**PROBLEM TO SOLVE:** Recast the entries below as a Markdown table with the columns Row and Text, covering everything from the line containing "Tap the Back button below message" down to the line containing "Image resolution: width=1400", both included. Skip any blank lines.

== GIVEN INFORMATION ==

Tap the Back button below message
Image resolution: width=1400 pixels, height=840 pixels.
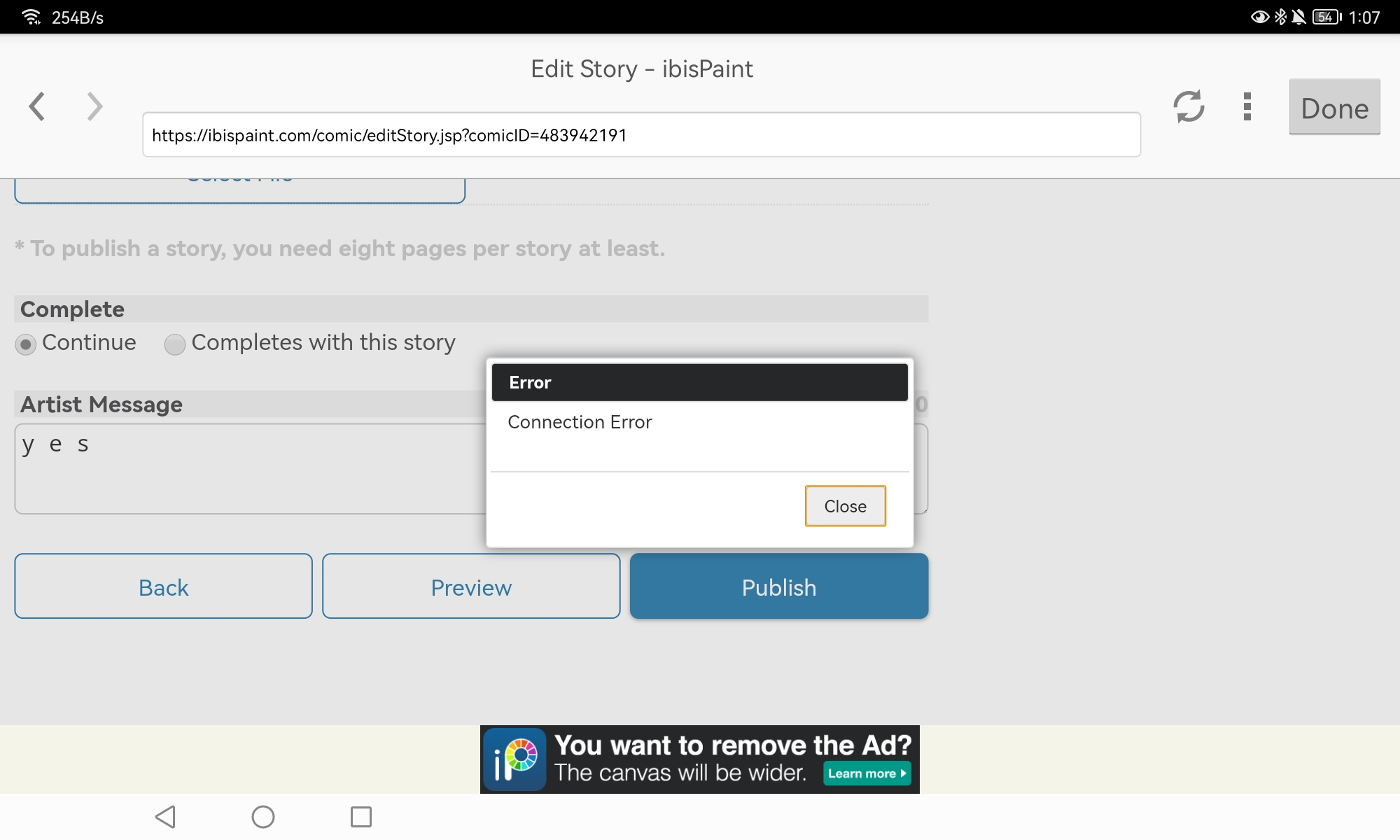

===
== GIVEN INFORMATION ==

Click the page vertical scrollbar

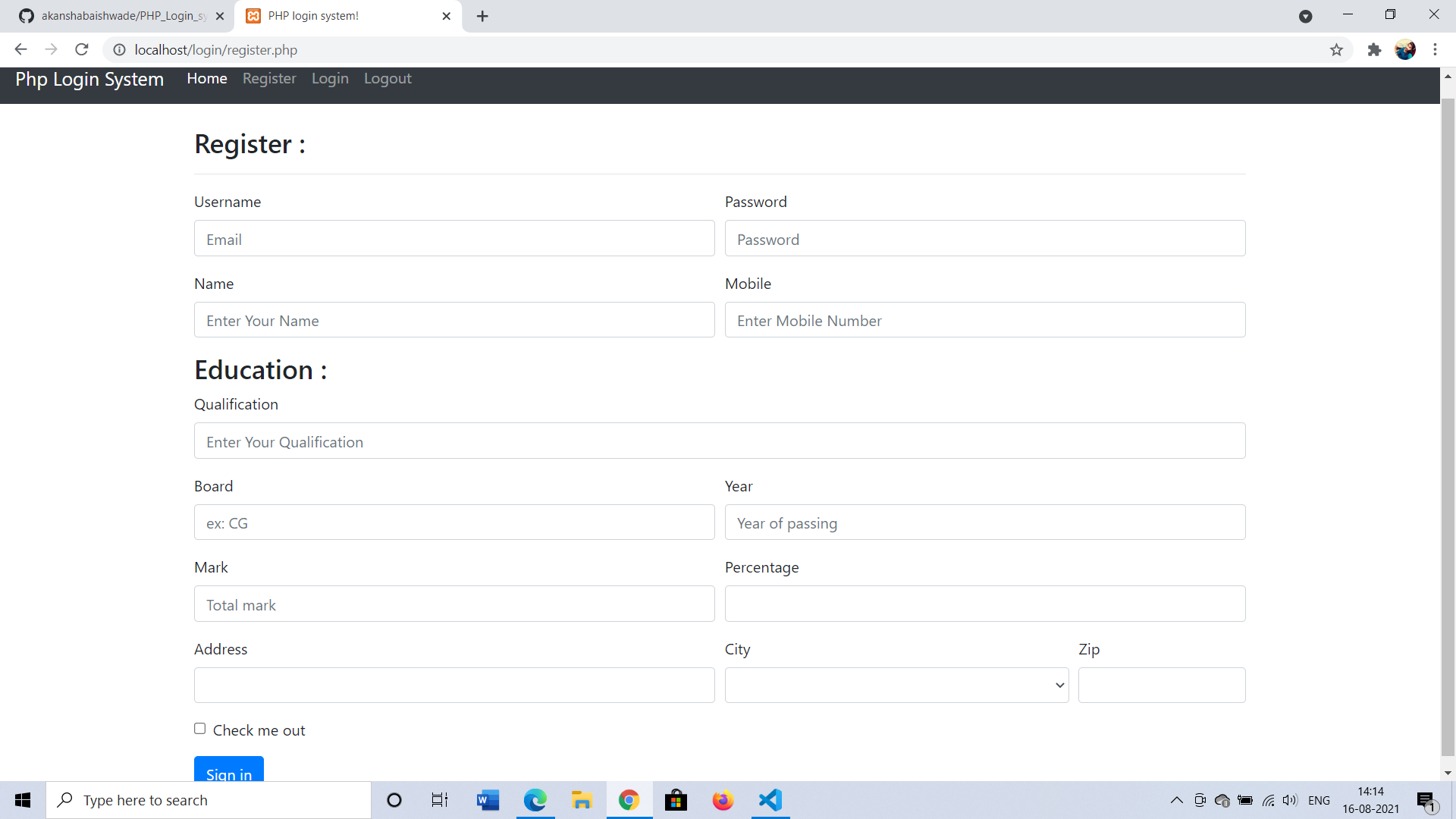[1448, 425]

===
== GIVEN INFORMATION ==

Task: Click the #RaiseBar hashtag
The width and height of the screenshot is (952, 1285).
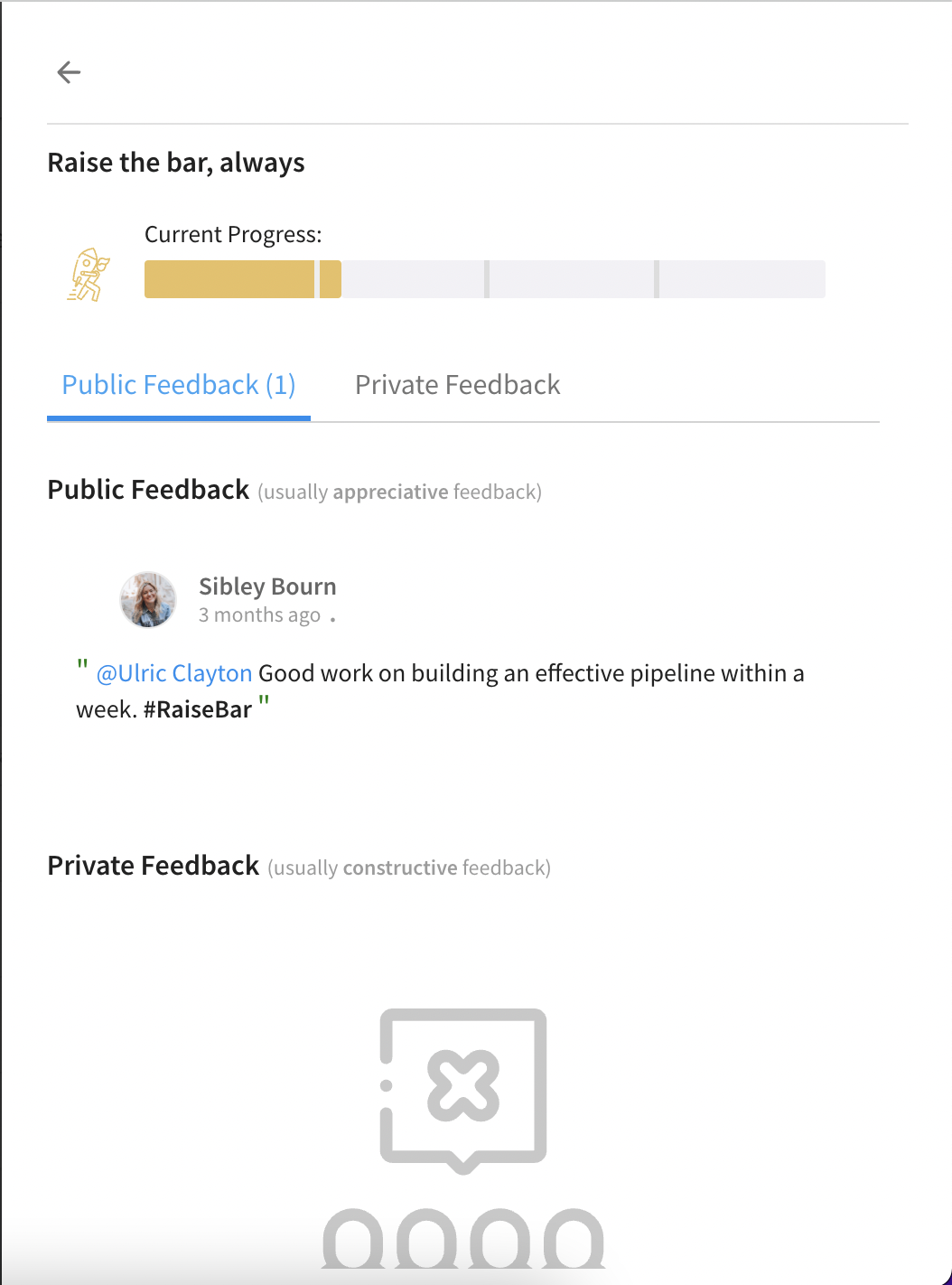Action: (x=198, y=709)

===

**REPLY:**
| Row | Text |
|---|---|
| 1 | Tap the Back button below message |
| 2 | Image resolution: width=1400 pixels, height=840 pixels. |